One of the things that strikes you when speaking with Monica Bhatia, SVP, client partner, APAC, Essence and Doreen Chia, associate advertising operations director, APAC, Essence, about diversity and inclusion is their unwillingness to resort to easy answers. While others might be content with giving a number, or their endorsement in vague terms such as “raising awareness is important”, Bhatia and Chia aren’t afraid to delve into the complexities of defining diversity or to ask, is fulfilling a 50/50 gender diversity all we should be aiming for? For the two industry leaders, diversity and inclusion needs to begin at recruitment, and from there, filter down to onboarding, training and promotion.

We sit down with Bhatia, a past Women to Watch winner, and Chia, a finalist for Rising Star at the Women Leading Change Awards 2020, as they discuss the definition of diversity within an APAC context, the importance - and limitations - of KPIs, and taking an all-encompassing approach to diversity and inclusion in the workplace.

To kick us off, what does diversity mean to you? 

Monica Bhatia (MB): Diversity and inclusion is about a workplace that encourages a balanced view of ideas. I think there are two aspects to it - first, ensuring we have diversity, but more importantly, an environment where inclusivity is critical. An inclusive workplace is one in which all individuals are treated fairly, have equal opportunities to contribute to the workplace, and feel safe and secure in doing that.

Doreen Chia (DC): To achieve diversity and inclusion in an organisation, we shouldn’t only look at people who can bring different backgrounds, talent and expertise into the organisation but also how to integrate these individuals into the organisation effectively. Some of the indicators include a proportion of men and women, and racial representation. But in today’s context, it really goes beyond gender and race, especially if you look at the context of diversity in APAC. You need to also look at the percentage of local versus foreign talent, percentage of staff from different countries, the representation of local talent in senior management, as well as the openness to hiring workers from alternative talent pools. 

How is APAC doing when it comes to achieving diversity and inclusion in the workplace?

MB: Progress has been made, but there are still lots to be done. As an industry, when we started off on this journey, the focus was on diversity, and at some point, it became about fulfilling diversity quotas, but there hadn’t been enough focus on creating environments that were inclusive. What happened with that is while organisations got people from diverse backgrounds, the culture often still wasn’t an environment where people felt equal.

DC: In the past few years, there’s been more focus on meritocracy-based hiring, which, while not being the same thing as diversity, is helping to push for more diverse workforces from an early stage.

What is the relationship between meritocracy-based hiring and diversity and inclusion in the workplace?

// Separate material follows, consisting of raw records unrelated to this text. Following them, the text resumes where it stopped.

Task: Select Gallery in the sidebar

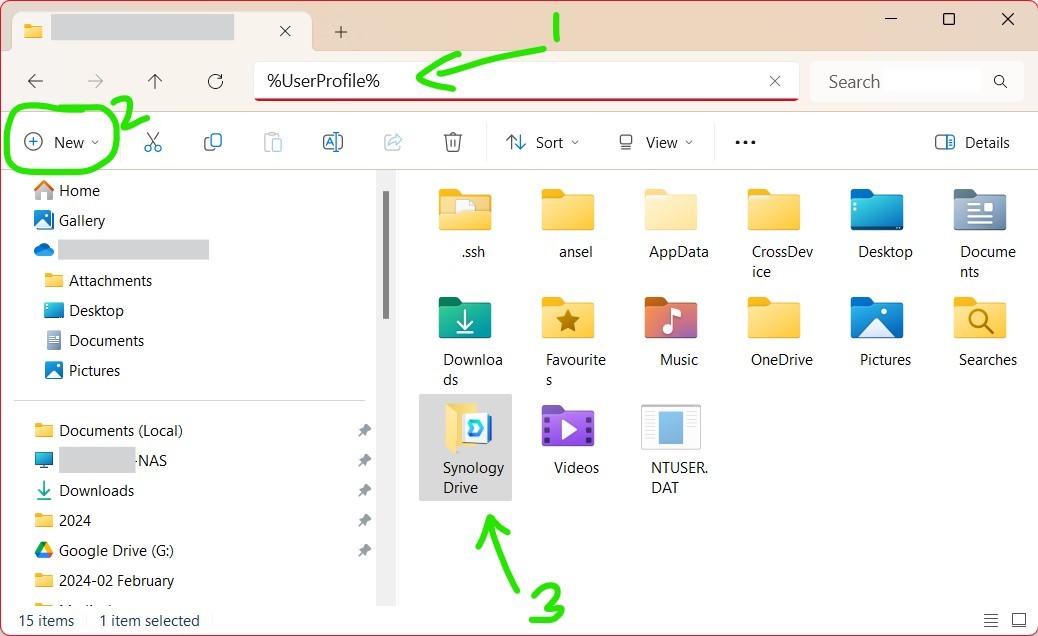Action: [x=81, y=220]
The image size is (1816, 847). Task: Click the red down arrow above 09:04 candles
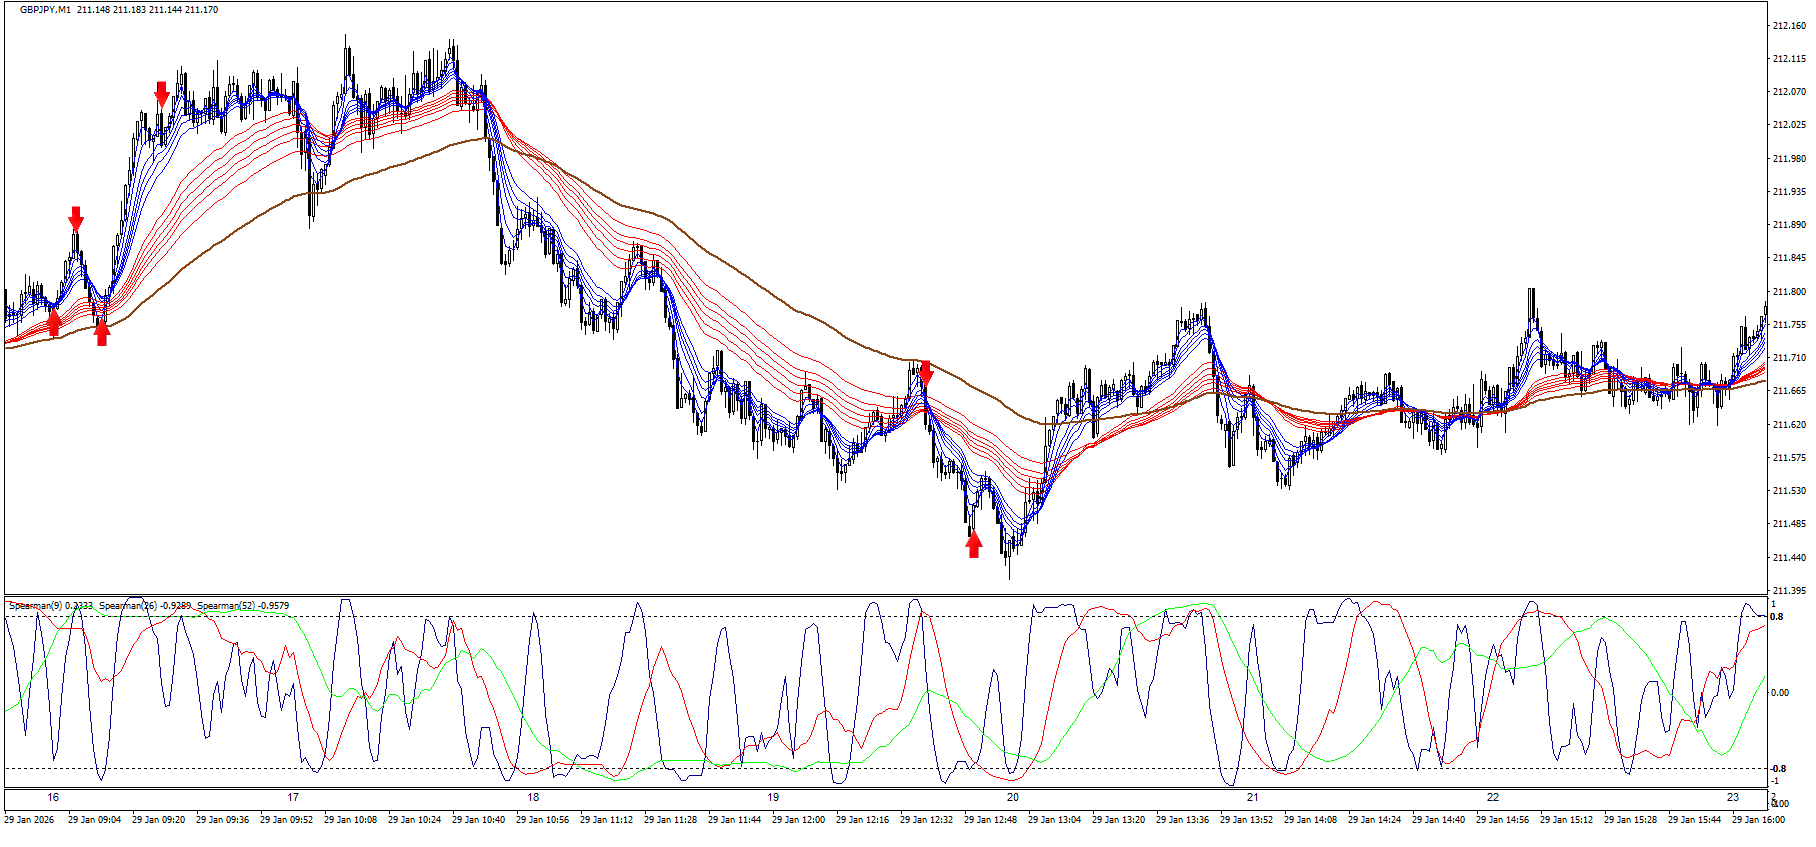coord(76,219)

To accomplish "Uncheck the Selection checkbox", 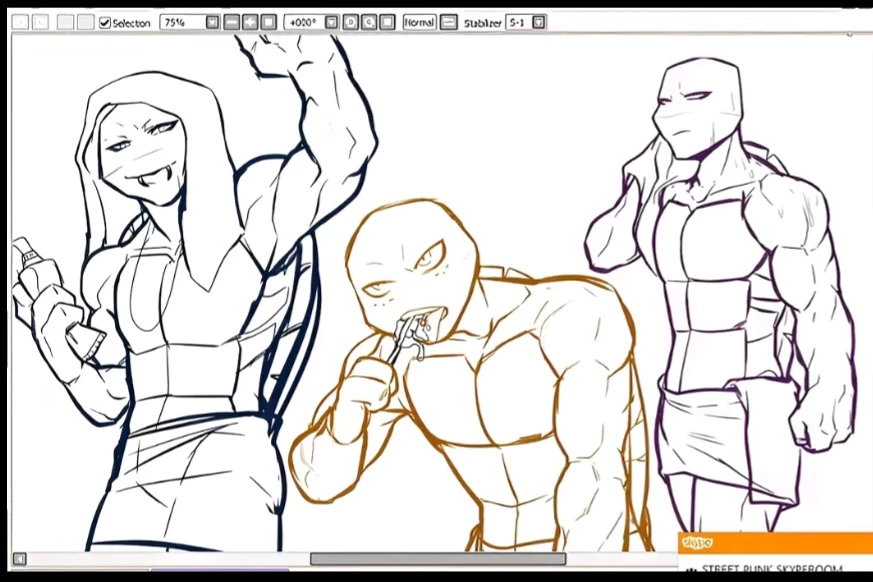I will [x=105, y=22].
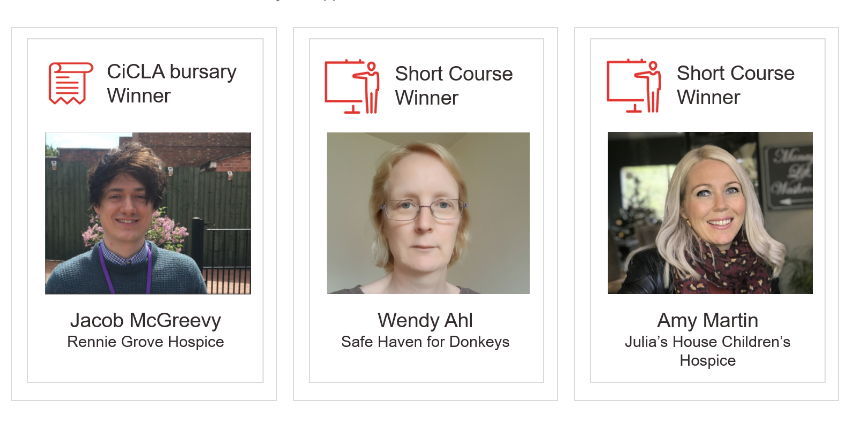Open Amy Martin's photo

point(710,213)
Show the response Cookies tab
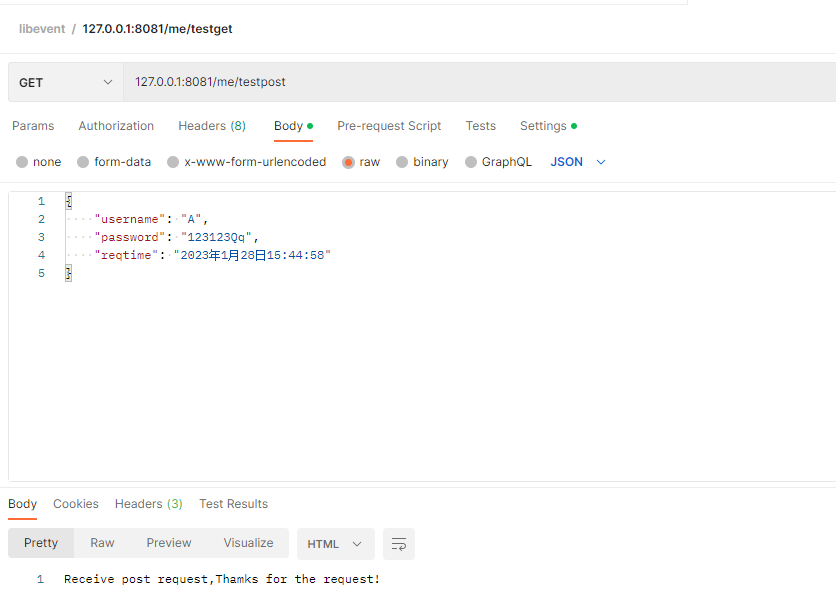The image size is (836, 611). click(x=76, y=504)
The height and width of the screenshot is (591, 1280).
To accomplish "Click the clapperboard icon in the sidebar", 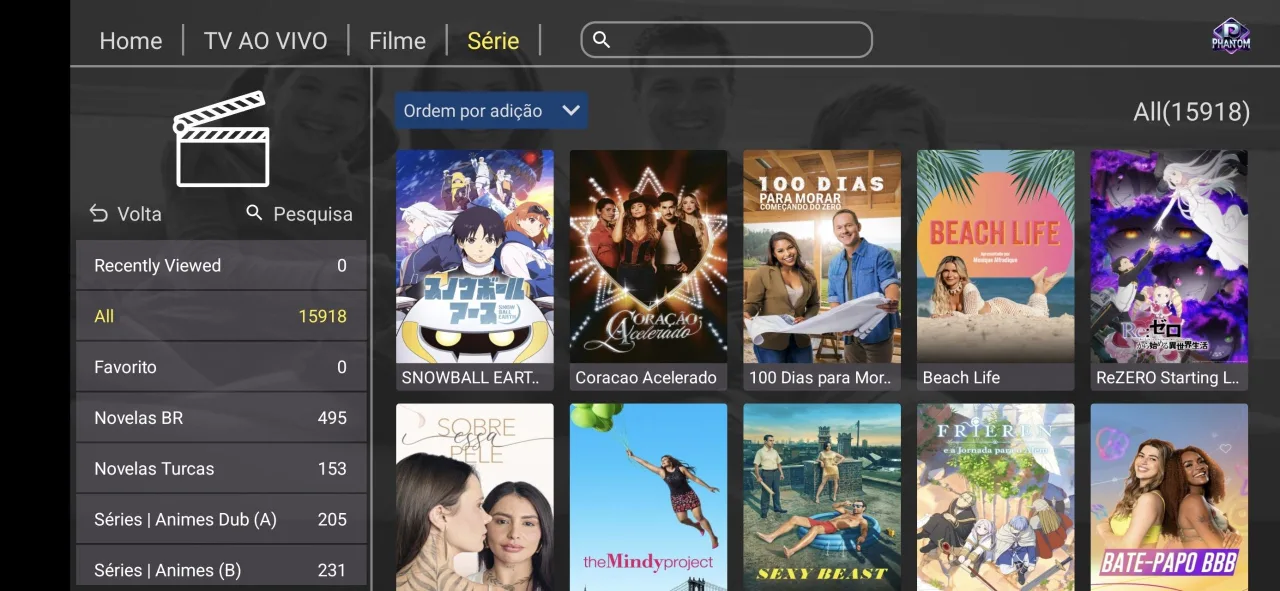I will 221,139.
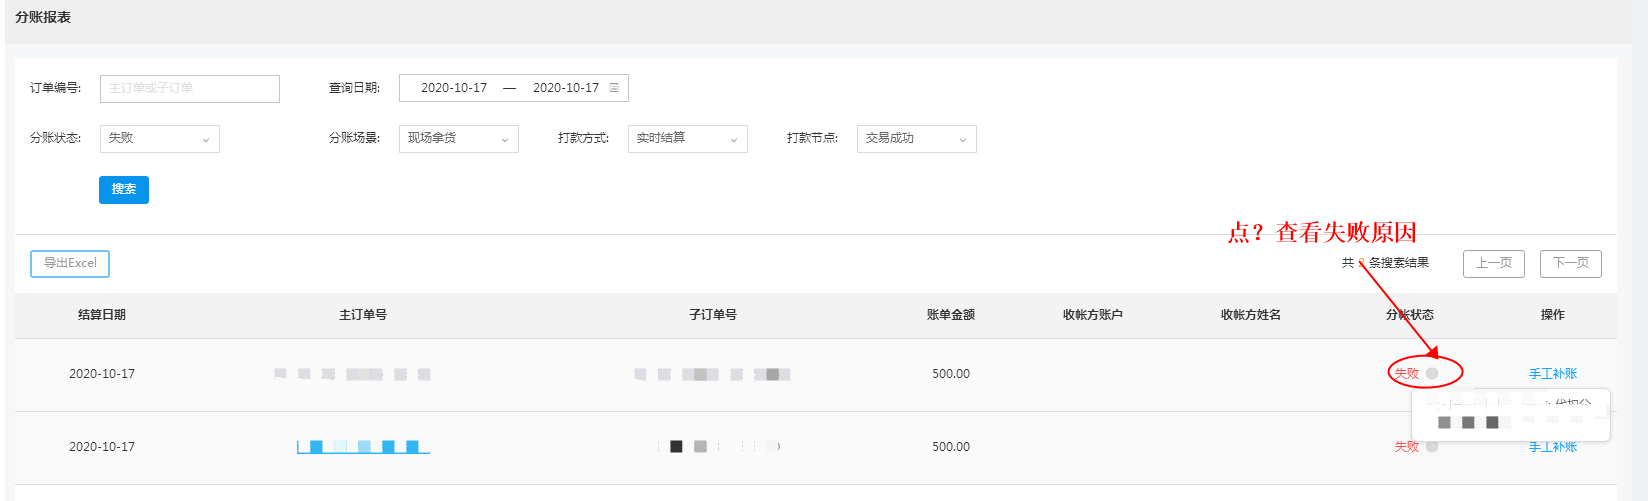
Task: Click the help icon beside first row 失败
Action: click(x=1432, y=374)
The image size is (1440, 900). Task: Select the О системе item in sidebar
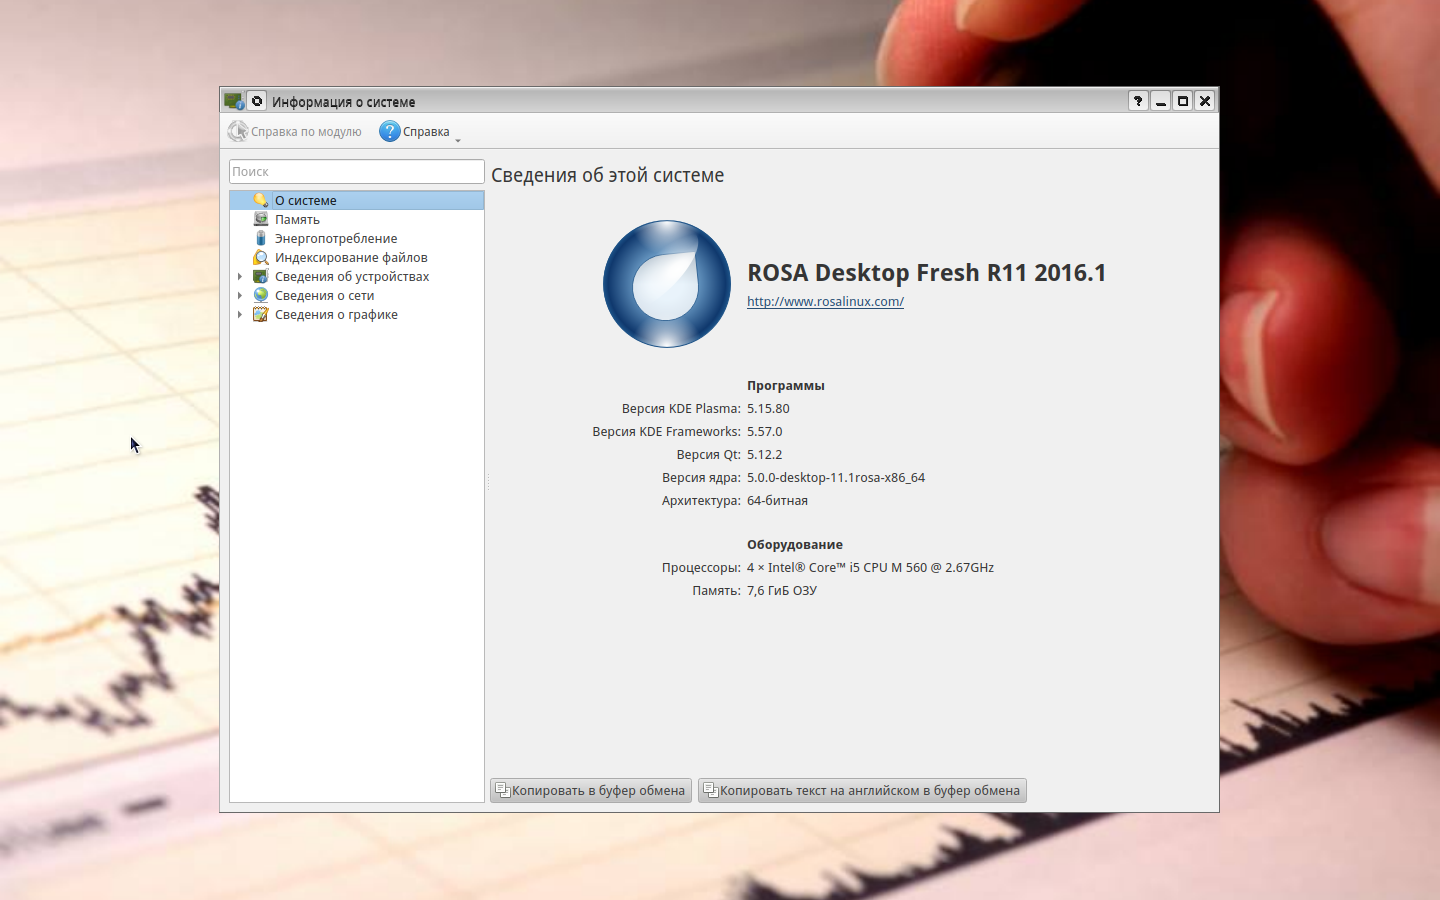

DC: Meritocracy is when we assess a potential hire based on tangible factors, such as skill set, competency and experience. However, we need to also consider intangible factors such as culture fit, and the willingness to share, learn and be a team player. That holistic assessment should be reflected in the different processes within an organisation, from hiring to role assessment, job rotation, and career advancement and development. When all that is achieved, you naturally have a diverse workforce.

Monica, given your experience across APAC, what benefits does diversity bring to different workplaces?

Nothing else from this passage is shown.